Archive for 'gpu'

Speculation: pipelining geometry shaders

A followup to the older “discussion” about how/why geometry shaders would be okay/slow:

The graphics hardware has been quite successful so far at hiding memory latencies (i.e. when sampling textures). It does so (according to my understanding) by having a looong pixel pipeline, where hundreds (or thousands) pixels might be at one or another processing stage. ATI talks about this in big letters (R520 dispatch processor) and speculations suggest that GeForceFX had something like that (article). I have no idea about the older cards, but presumably they did something similar as well.

I am not sure how the vertex texture fetches are pipelined – pretty slow performance on GeForce6/7 suggest that they aren’t :) Probably vertex shaders in current cards operate in a simpler way – just fetch the vertices and run whole shaders on them (in contrast to pixel shaders, which seem to run just several instructions, then go to another pixels, return back, etc.).

With DX10, we have arbitrary memory fetches in any stage of the pipeline. Even the boundary between different fetch types is somewhat blurry (constant buffers vs. arbitrary buffers vs. textures) – perhaps they will differ only in bandwidth/latency (e.g. constant buffers live near the GPU while textures live in video memory).

So, with arbitrary memory fetches anywhere (and some of them being high latency), everything needs to have long pipelines (again, just my guess). This is all great, but the longer the pipeline, the worse it performs in non-friendly scenarios: pipeline flush is more expensive, drawing just a couple of “things” (primitives, vertices, pixels) is inefficient, etc.

I guess we’ll just learn a new set of performance rules for tomorrow’s hardware!

Back to GS pipelining: I imagine that the “slow” scenarios would be like this: vertices have shaders with dynamic branches or memory fetches differing vastly in execution lengths – so GS has to wait for all vertex shaders of the current primitive (optional: plus topology) to finish; and then each GS has dynamic branches or memory fetches, and outputs different number of primitives to the rasterizer. If I’d were hardware, I’d be scared :)

More HDR woes

I’m still spending an occasional minute on my HDR demo. Now, everything is fine so far, except one thing: I can’t get MSAA working on some Radeons (and I don’t have a Radeon right now, which makes debugging a lot harder). The main point of my demo is to have MSAA on ordinary hw, so this is bad.

The reason seems to be that on older Radeons MSAA does not resolve alpha channel, which obsiously messes things up in my case. I’m using RGBE8 encoding for the main rendertarget, and it RGB gets MSAA’d and exponent not – then oh well, no good anti aliasing most of the time.

Of course I could always manually supersample everything, but this would defeat the whole point of the demo. Or I could render everything in two passes, one for RGB and one for exponent – but this also is not very nice…

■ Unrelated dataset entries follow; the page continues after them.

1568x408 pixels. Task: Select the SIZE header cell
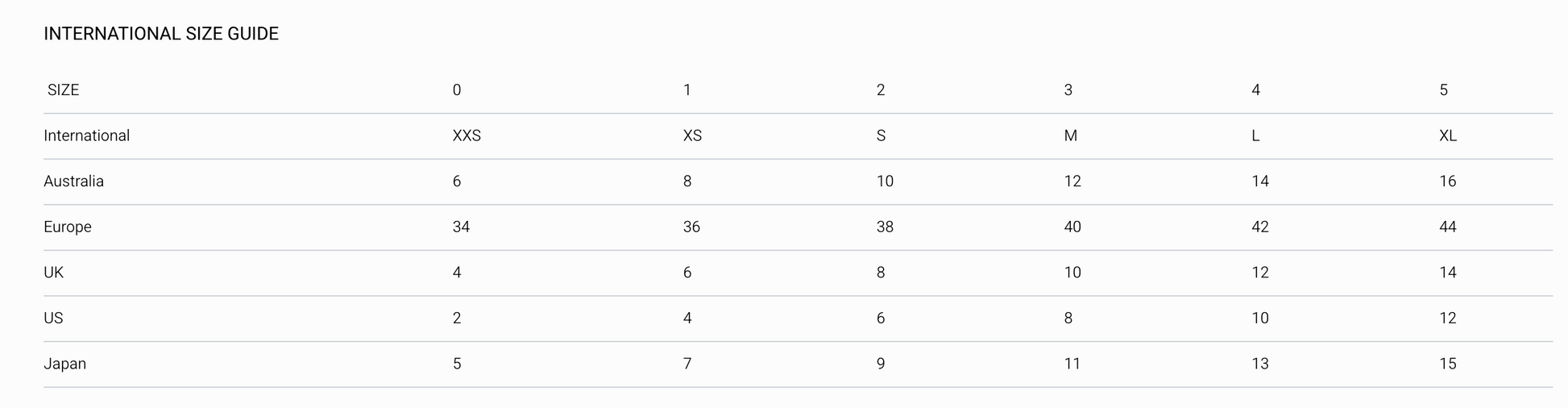pos(63,90)
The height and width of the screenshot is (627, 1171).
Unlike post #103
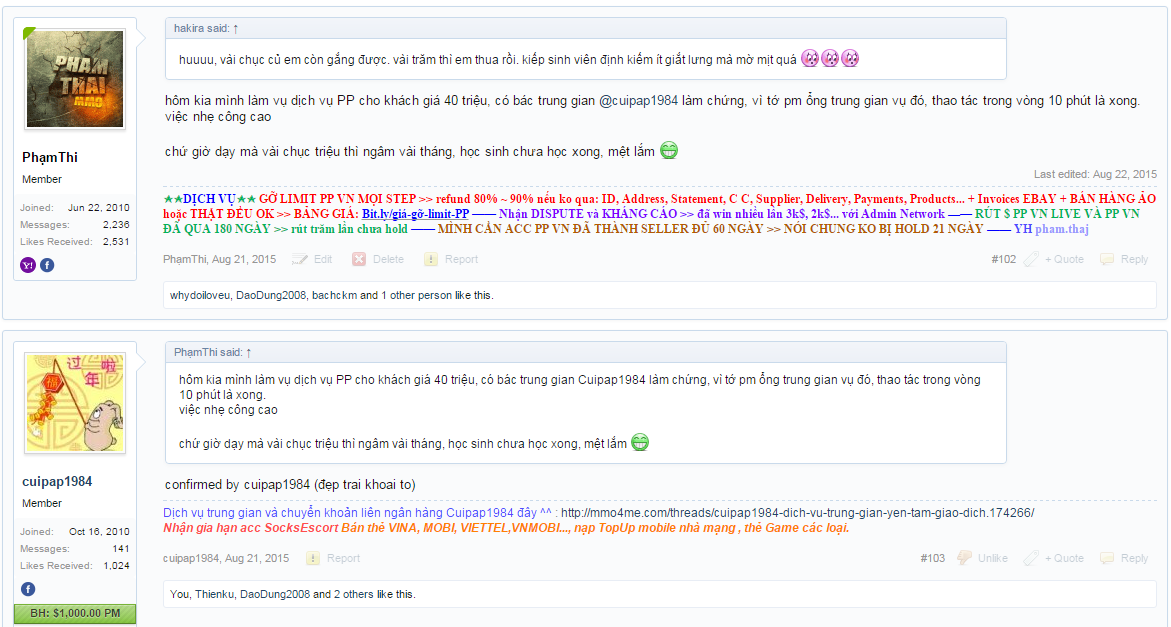(x=982, y=558)
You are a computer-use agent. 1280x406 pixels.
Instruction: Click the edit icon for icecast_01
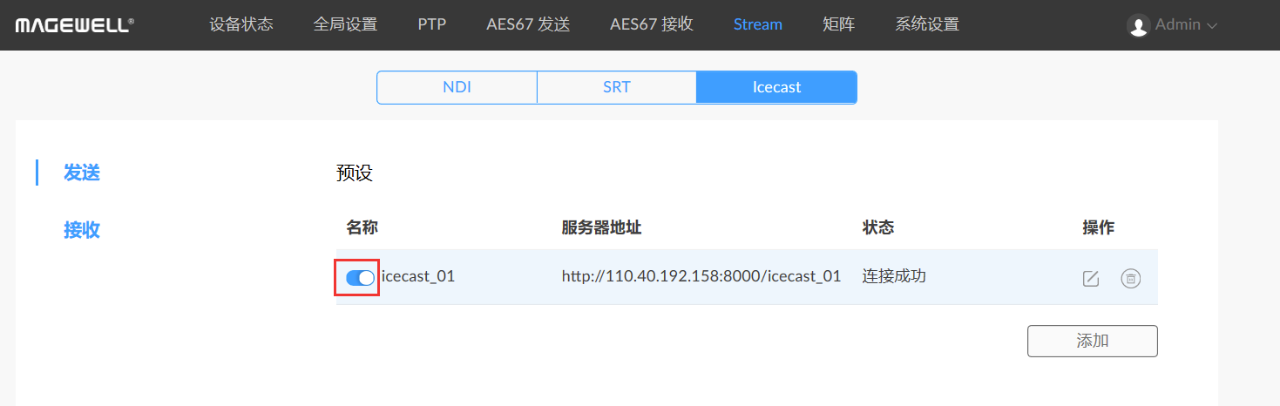(x=1091, y=279)
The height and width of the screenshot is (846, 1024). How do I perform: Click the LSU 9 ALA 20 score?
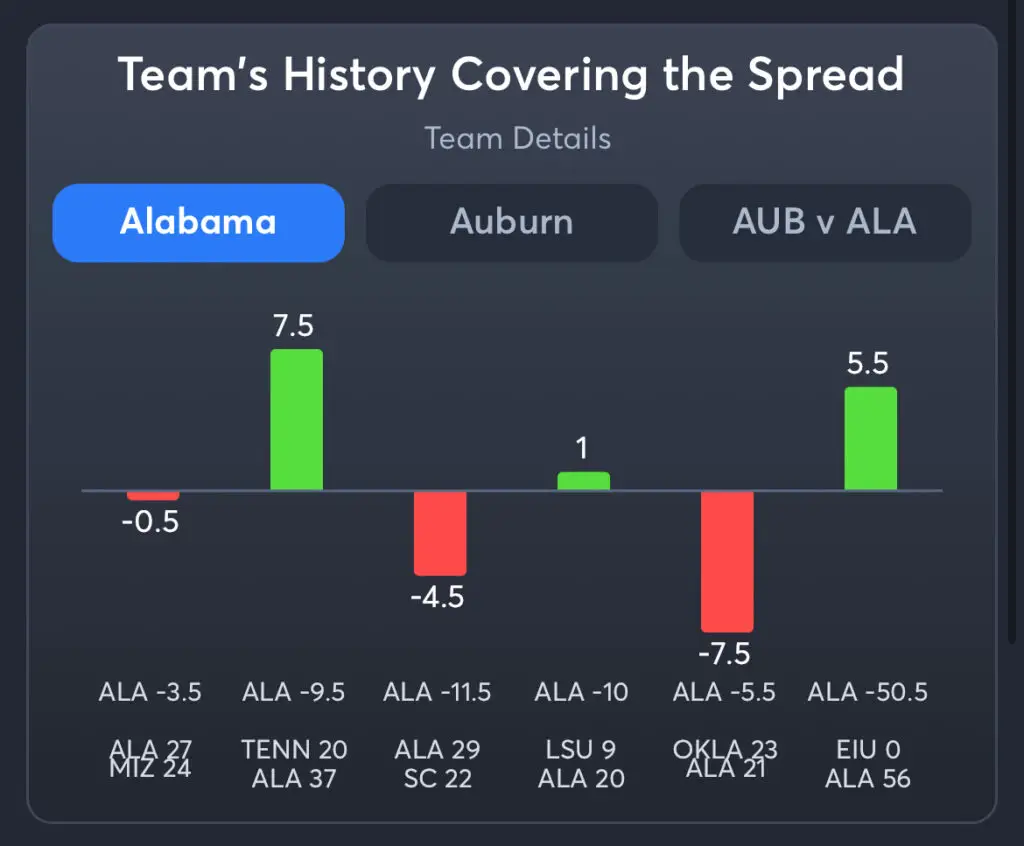(x=581, y=763)
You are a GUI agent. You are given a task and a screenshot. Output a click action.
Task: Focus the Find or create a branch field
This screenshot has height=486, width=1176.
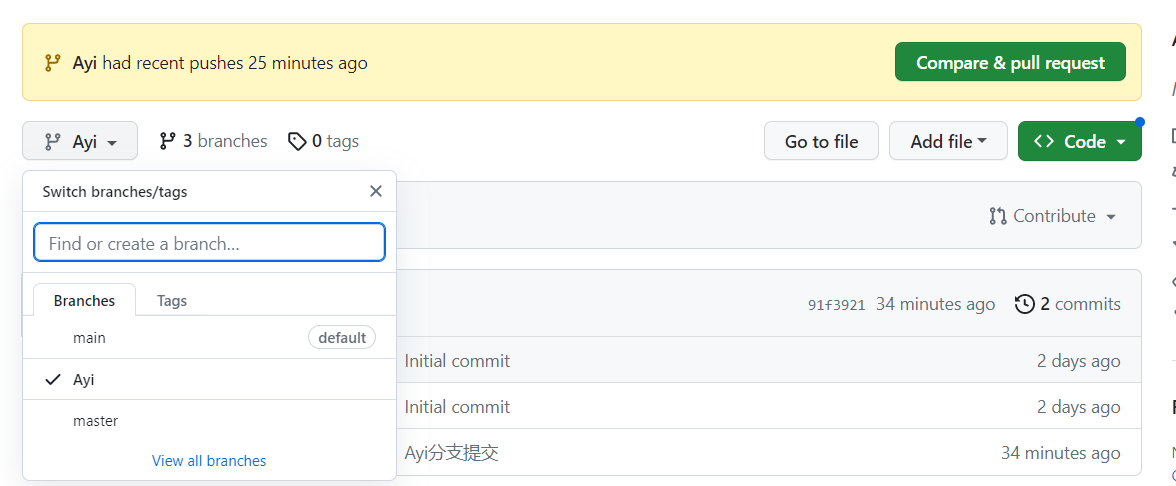209,243
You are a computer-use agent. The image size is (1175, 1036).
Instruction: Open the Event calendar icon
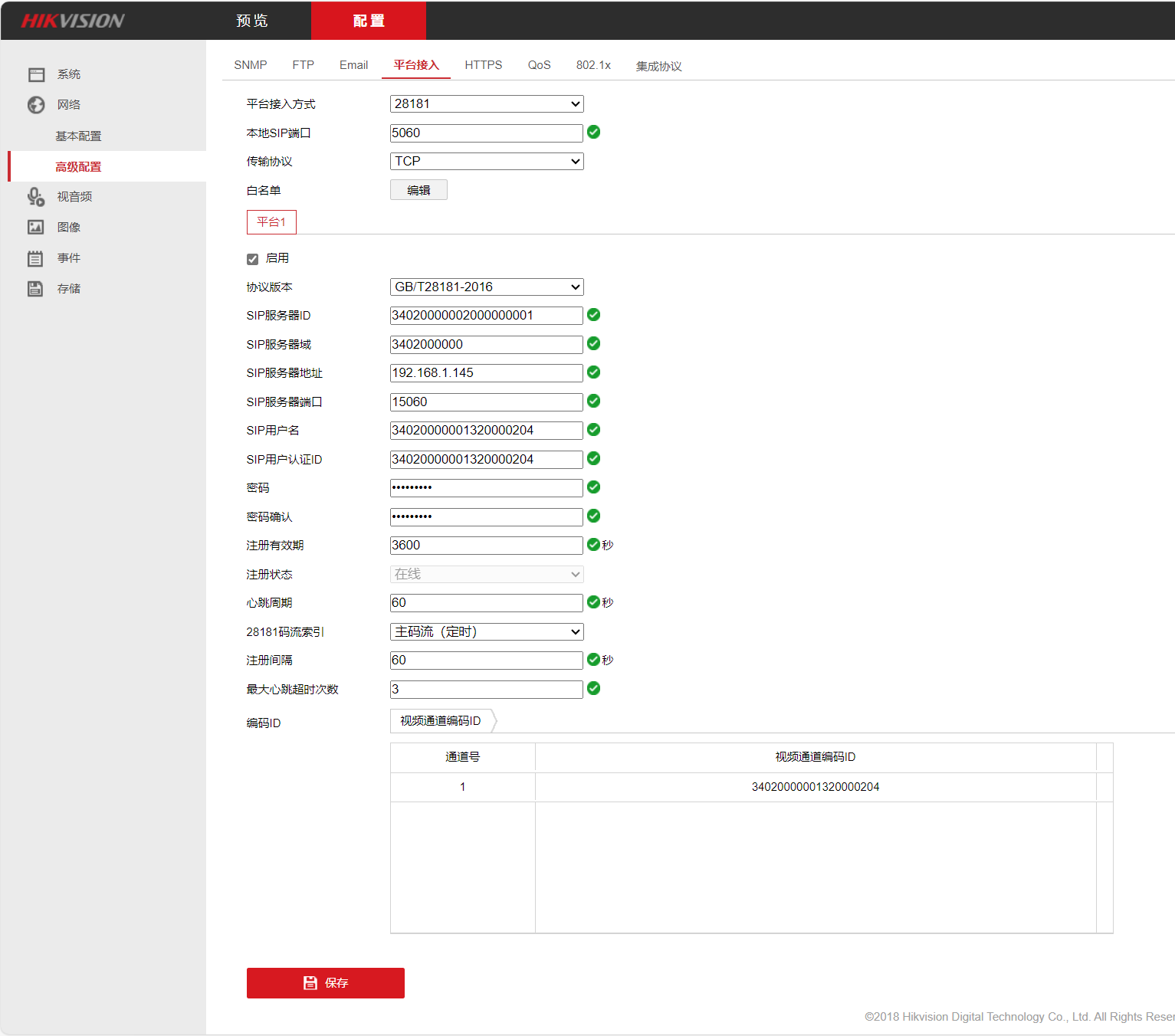[x=36, y=258]
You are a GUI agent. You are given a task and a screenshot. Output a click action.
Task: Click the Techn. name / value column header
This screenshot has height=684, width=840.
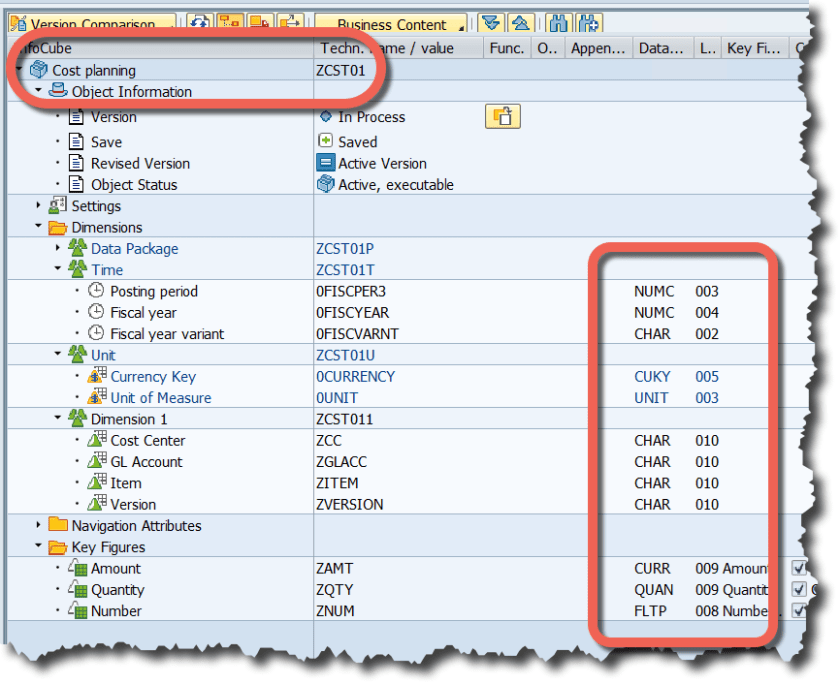387,48
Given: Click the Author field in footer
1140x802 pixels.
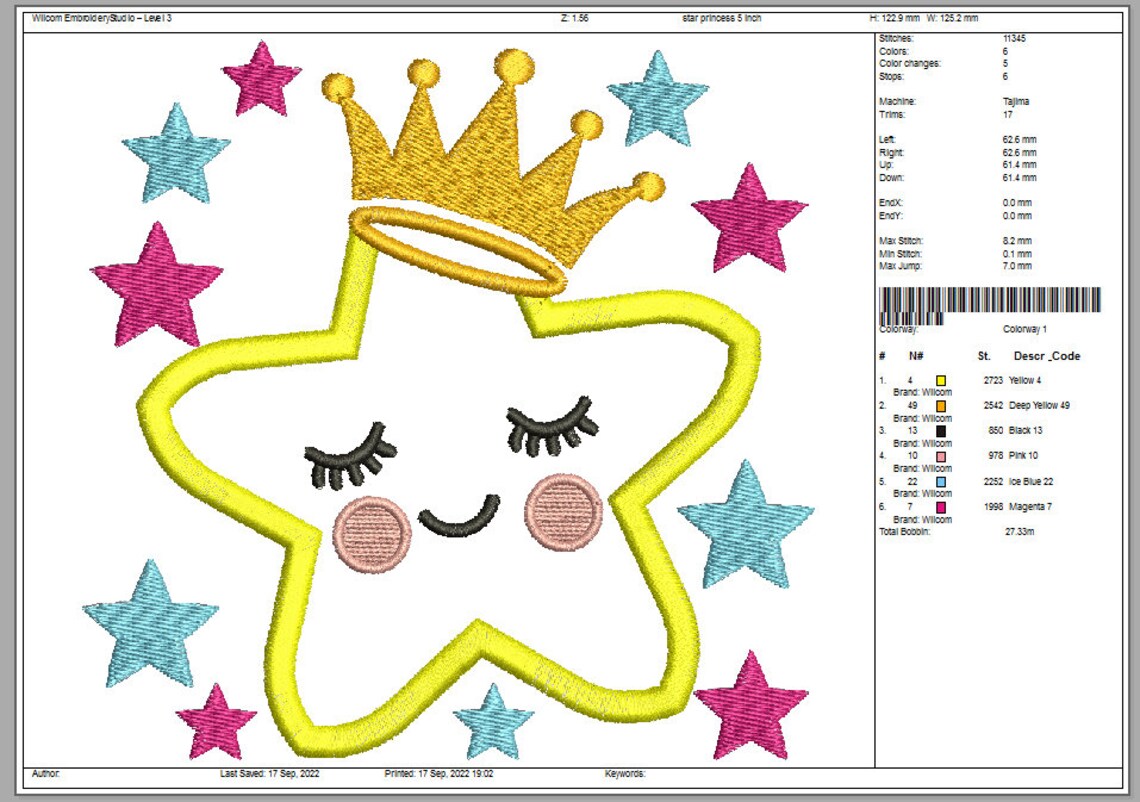Looking at the screenshot, I should click(x=45, y=773).
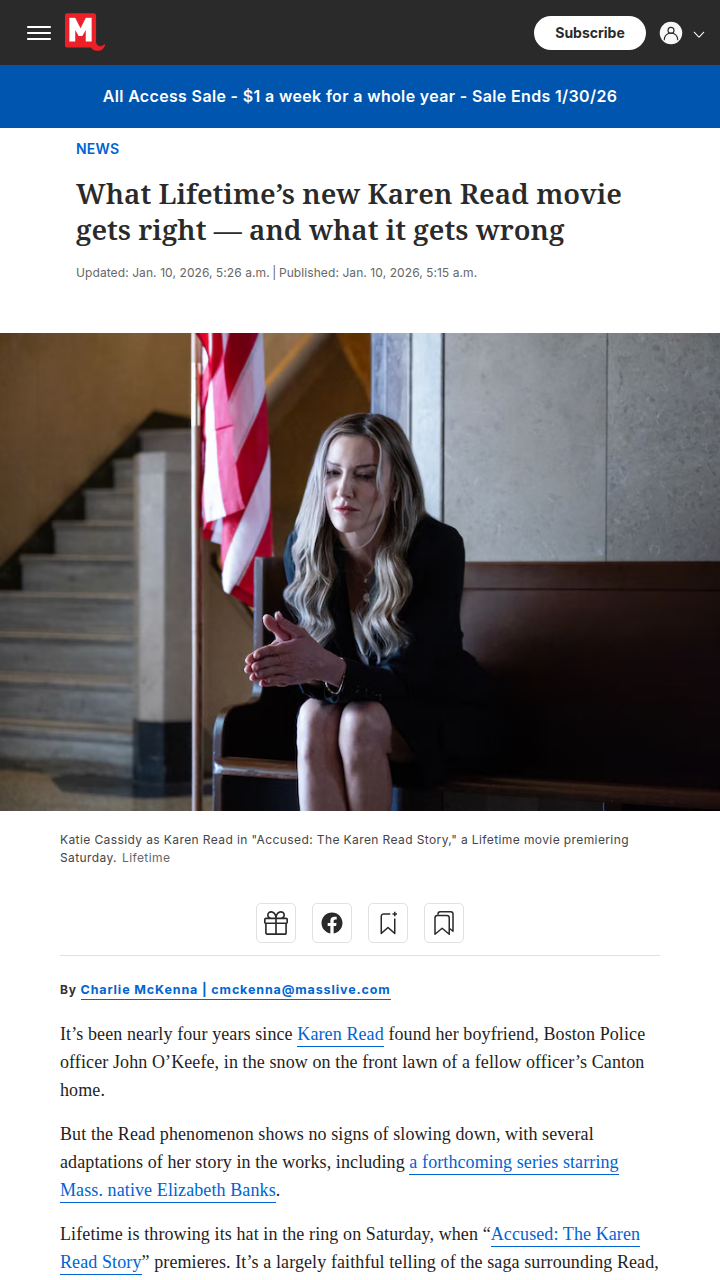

Probably I’ll just release the demo as it is now and wait for possible feedback. Or dig up an old Radeon somewhere and debug more – but replacing the video card in my Shuttle XPC is not an easy task :)

Jumped onto HDR bandwagon

I’m doing a small HDR demo for fun. Nothing fancy – linear gamma, Reinhard’s tone mapping and whatnot – everyone does that. But the thing I made so far does not even look good! :)

I’m trying to support both HDR and FSAA at the same time on ordinary DX9 hardware (no Radeons 1k) by using RGBE8 rendertarget for the main scene. It’s all okay so far.

The most difficult task right now is making it look good. Once I have that I’ll post the results.

The video cards are damn fast

I was working on our next demo the other day. Boy, the video cards are damn fast nowadays!

We have a high-poly model for the main character (~200k tris), for the demo we use low-poly (~6500 tris) and a normalmap. Now, I’ve put 128 lights scattered on the hemisphere above him, each using shadow buffer. I have 4 shadow buffers, render to these from four lights, then render the character, fetching shadows from four shadowmaps at once. The result is that it’s almost realtime ambient occlusion for the animating character, and it runs at ~40FPS on my geforce 6800gt!

This is of course pretty useless, we don’t need realtime AO in the demo. But it has been nice :)